MINESTRONE WITH PESTO



Minestrone with Pesto image

Minestrone is a thick, mixed vegetable soup using almost any combination of seasonal vegetables. Short cuts of pasta or rice may also be added. This version includes pesto sauce.

Provided by Lizz C.

Categories     Soups, Stews and Chili Recipes     Soup Recipes     Vegetable Soup Recipes     Minestrone

Time 1h30m

Yield 6

Number Of Ingredients 17

3 tablespoons olive oil
1 leek, sliced
1 large onion, finely chopped
2 carrots, finely chopped
1 celery rib, finely chopped
2 cloves garlic, finely chopped
2 potatoes, peeled and diced
6 ¼ cups hot vegetable broth
1 bay leaf
1 sprig fresh thyme
salt and freshly ground black pepper to taste
2 zucchini, finely chopped, or more to taste
¾ cup fresh peas
3 medium tomatoes, peeled and finely chopped
2 cups cannellini beans, drained and rinsed
3 tablespoons pesto sauce
1 tablespoon freshly grated Parmesan cheese, or to taste

Steps:

  • Heat oil over medium heat in a stockpot. Stir in leek and onion and cook for 5 to 6 minutes. Add carrots, celery, and garlic; cook for 5 minutes. Add potatoes and cook for 2 to 3 minutes more.

**Exercise requirements:** Reproduce the passage of the minestrone recipe word for word, starting with "Minestrone with Pesto image" and going on through "includes pesto sauce.".

**Information shown:**
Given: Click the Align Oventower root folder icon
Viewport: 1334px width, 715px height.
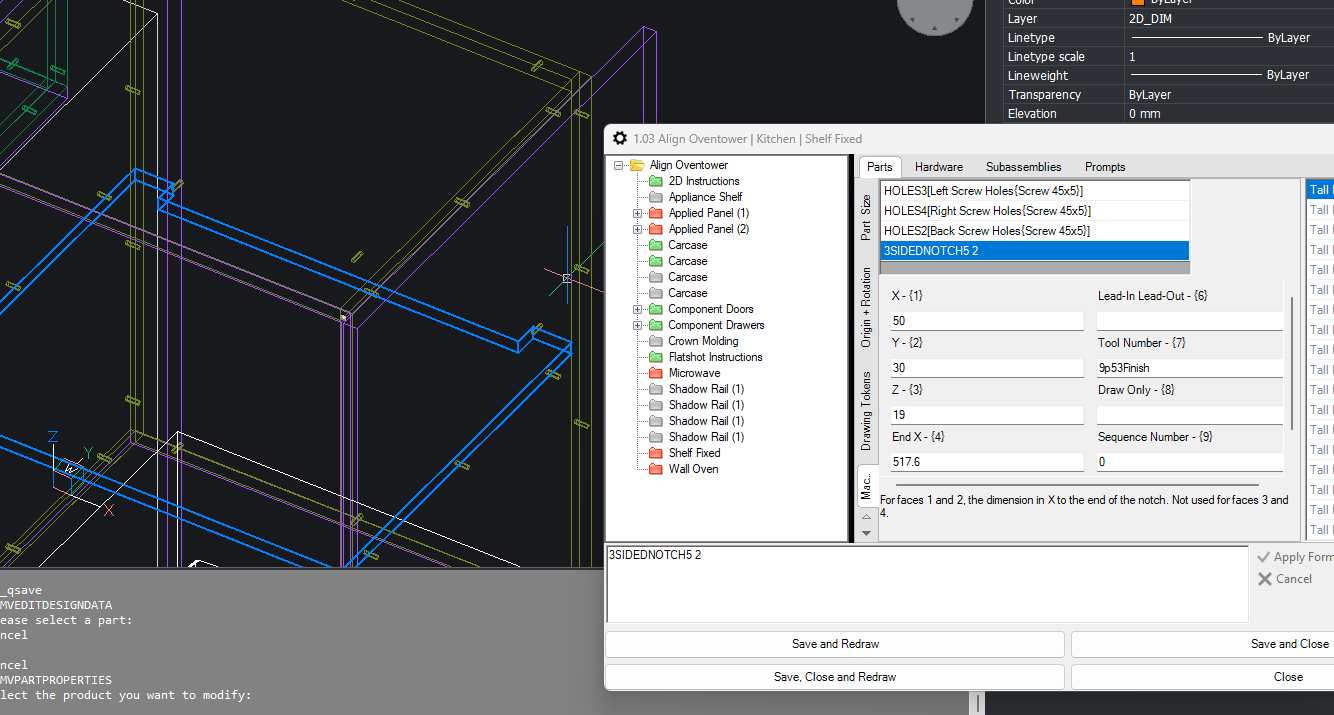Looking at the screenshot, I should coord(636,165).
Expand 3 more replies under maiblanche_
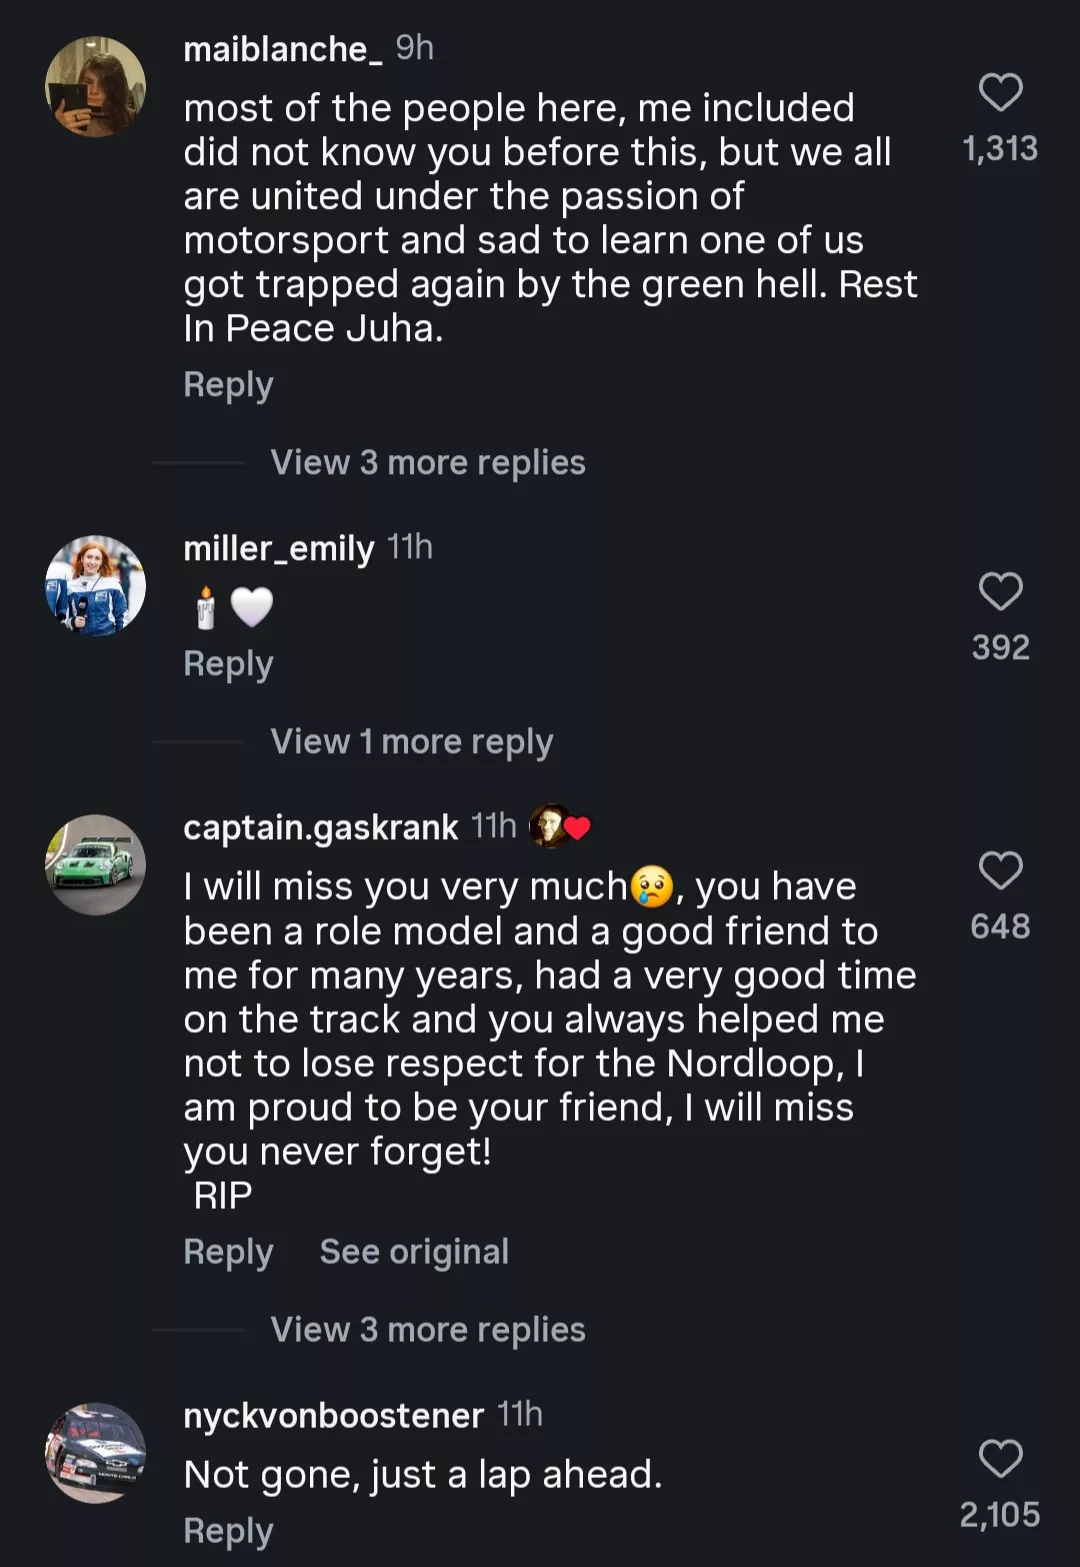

**The answer:**
Minestrone with Pesto image

Minestrone is a thick, mixed vegetable soup using almost any combination of seasonal vegetables. Short cuts of pasta or rice may also be added. This version includes pesto sauce.